Somewhere out over the wild moonlit landscape, an owl took up his call, an eerie cry that turned his blood to ice. Slowly, he lowered himself down on to the soft spongy ground.

His wife was right.

Sophie was as dead as his little sister and her husband.

 

 

CHAPTER TWENTY-ONE

Will had not been prepared for Lawrence Hassel. He had thought they would be meeting with a “professor,” a typical dry academic devoid of any shred of humanity. He recalled a psychiatrist who had once been called to collect an escaped mental patient they had apprehended. He had a goatee beard, half glasses, a tweed suit with a waistcoat and a faint German accent, and wouldn’t have looked out of place in the Vienna of the early twentieth century.

A far cry indeed from the man now talking earnestly to Kate.

Although in his late sixties and suffering from some severe and obviously longstanding illness, Lawrence Hassel had a round and kindly face beneath a thick crop of silver hair. More than anything, he reminded Will of Father Christmas.

Kate had been uncommunicative and unresponsive, with a glassy stare and a fixed expression. Within half an hour, Dr Hassel had drawn her out, persuading her to talk — and listen.

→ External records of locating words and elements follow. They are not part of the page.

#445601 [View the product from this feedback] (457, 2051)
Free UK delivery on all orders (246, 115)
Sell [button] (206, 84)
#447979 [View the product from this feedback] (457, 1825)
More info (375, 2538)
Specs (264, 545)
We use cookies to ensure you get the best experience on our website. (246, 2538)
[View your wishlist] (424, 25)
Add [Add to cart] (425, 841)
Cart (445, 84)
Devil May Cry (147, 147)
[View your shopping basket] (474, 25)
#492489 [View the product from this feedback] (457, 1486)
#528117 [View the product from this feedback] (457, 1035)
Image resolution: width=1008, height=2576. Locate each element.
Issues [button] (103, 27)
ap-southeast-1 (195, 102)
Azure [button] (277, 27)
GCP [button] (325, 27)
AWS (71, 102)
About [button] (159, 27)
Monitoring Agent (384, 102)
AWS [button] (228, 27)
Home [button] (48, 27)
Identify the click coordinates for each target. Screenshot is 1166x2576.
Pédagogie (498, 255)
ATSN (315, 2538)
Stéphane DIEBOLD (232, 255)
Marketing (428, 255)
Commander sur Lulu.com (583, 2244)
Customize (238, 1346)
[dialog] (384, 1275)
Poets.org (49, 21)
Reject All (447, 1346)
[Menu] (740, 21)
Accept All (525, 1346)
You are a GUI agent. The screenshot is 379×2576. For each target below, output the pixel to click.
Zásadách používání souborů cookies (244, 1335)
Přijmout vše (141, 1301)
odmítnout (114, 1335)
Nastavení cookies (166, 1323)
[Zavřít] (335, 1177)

Will could have listened to the doctor’s voice all day. After a while, the doctor asked Will if he would mind leaving. There were coffee and biscuits in the reception area, and perhaps he would wait there until Mrs Stonebridge and he had finished.

Sam was waiting for him. They sat in comfortable chairs and sipped coffee. ‘What do you think he will suggest, Sam?’

‘I’m certain that he will want to keep her here. Whether or not she will agree, I can’t say. It would be for the best if she did, you are far from well yourself, and with that poor child still missing . . .’

There was now a full-scale hunt in progress. The police were sifting through dozens of reported sightings, some possibly helpful, others obviously hoaxes or from disturbed people. Will felt ashamed. He had helped no one by totally flipping the night before.

Swifty and Debbie had dragged him off the fen, kicking and screaming like a madman. For a moment during her harangue about Sophie, his wife had become unrecognisable to him. It had been the final straw. A very large brandy had reduced him to tears, thereby restoring some normality. Sam, Matt and Liz had stayed, consoling him, until the early hours of the morning, and when he finally lay down next to his sleeping wife, he was drained, but his old self again.